▸ Data shown:
= = =

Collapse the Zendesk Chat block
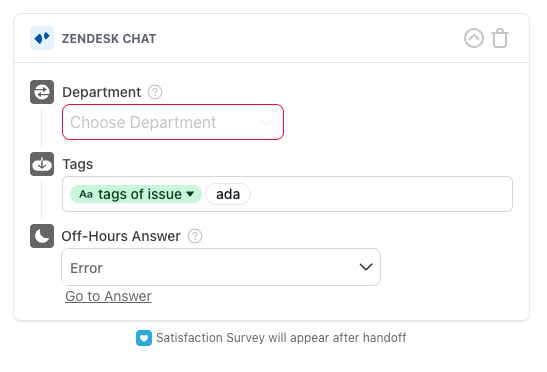This screenshot has height=372, width=547. [474, 38]
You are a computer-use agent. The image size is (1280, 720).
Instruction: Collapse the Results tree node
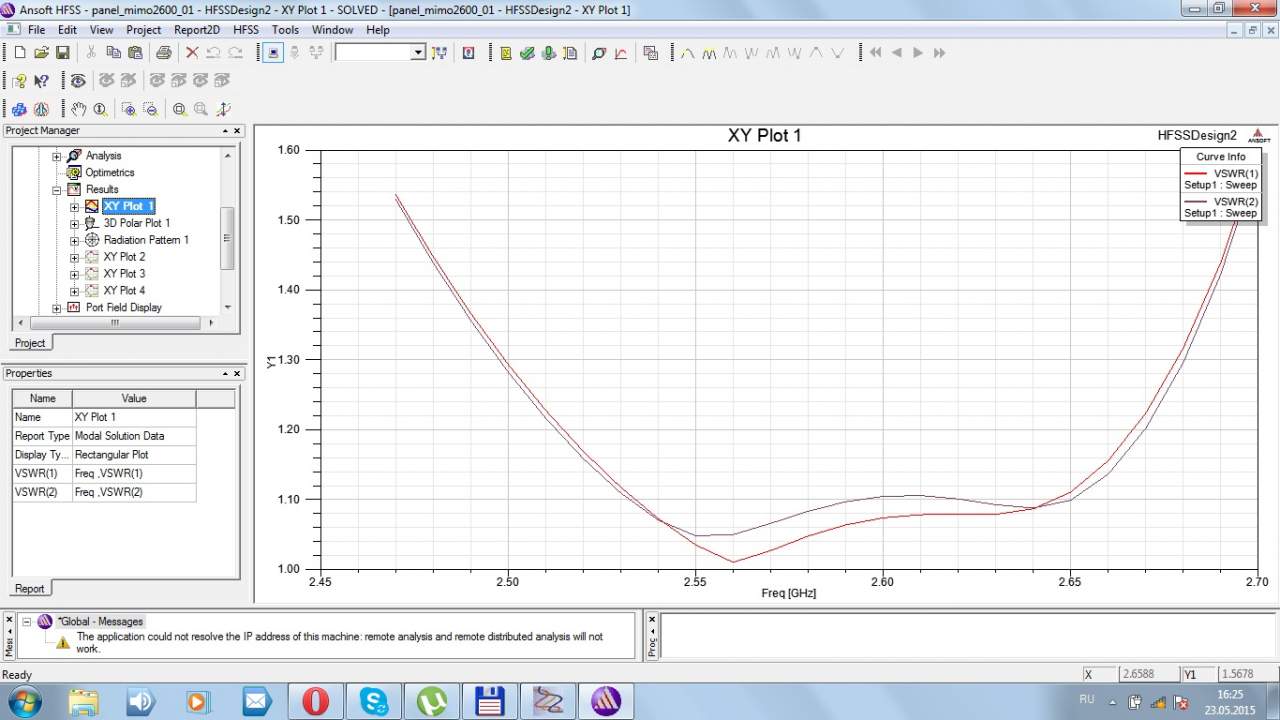click(57, 189)
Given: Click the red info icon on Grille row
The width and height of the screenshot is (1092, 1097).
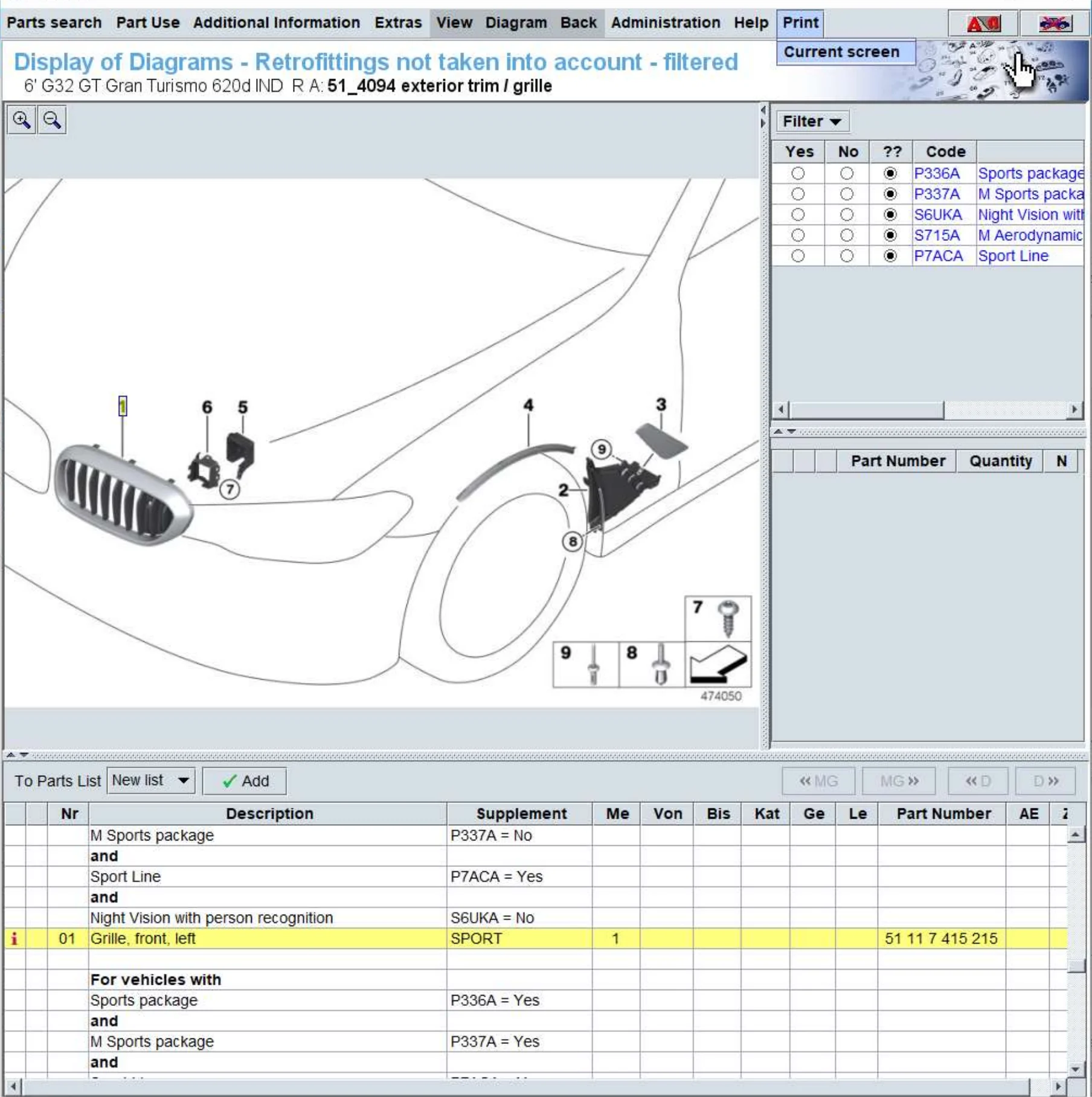Looking at the screenshot, I should pos(14,938).
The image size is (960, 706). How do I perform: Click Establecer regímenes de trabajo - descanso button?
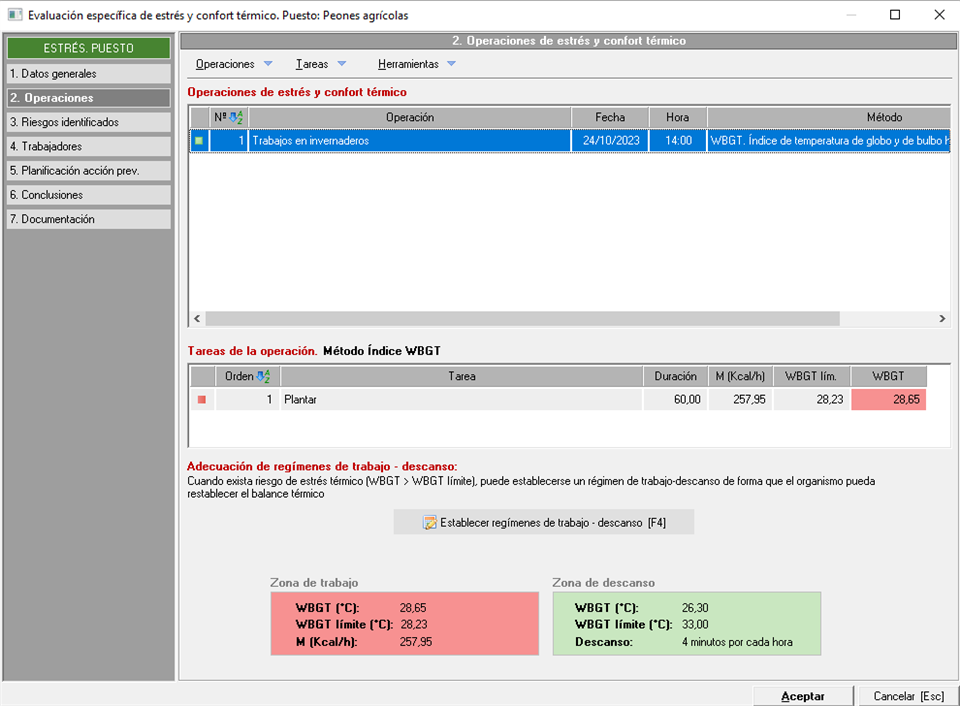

= = =

▸ Work required: Looking at the records above, extract only the lines from the one with "The width and" through the last line, exactly, with the pictures left out.

▸ Result of the exercise:
The width and height of the screenshot is (1092, 1097).
Looking at the screenshot, I should pos(14,938).
The image size is (960, 706). How do I perform: Click Establecer regímenes de trabajo - descanso button?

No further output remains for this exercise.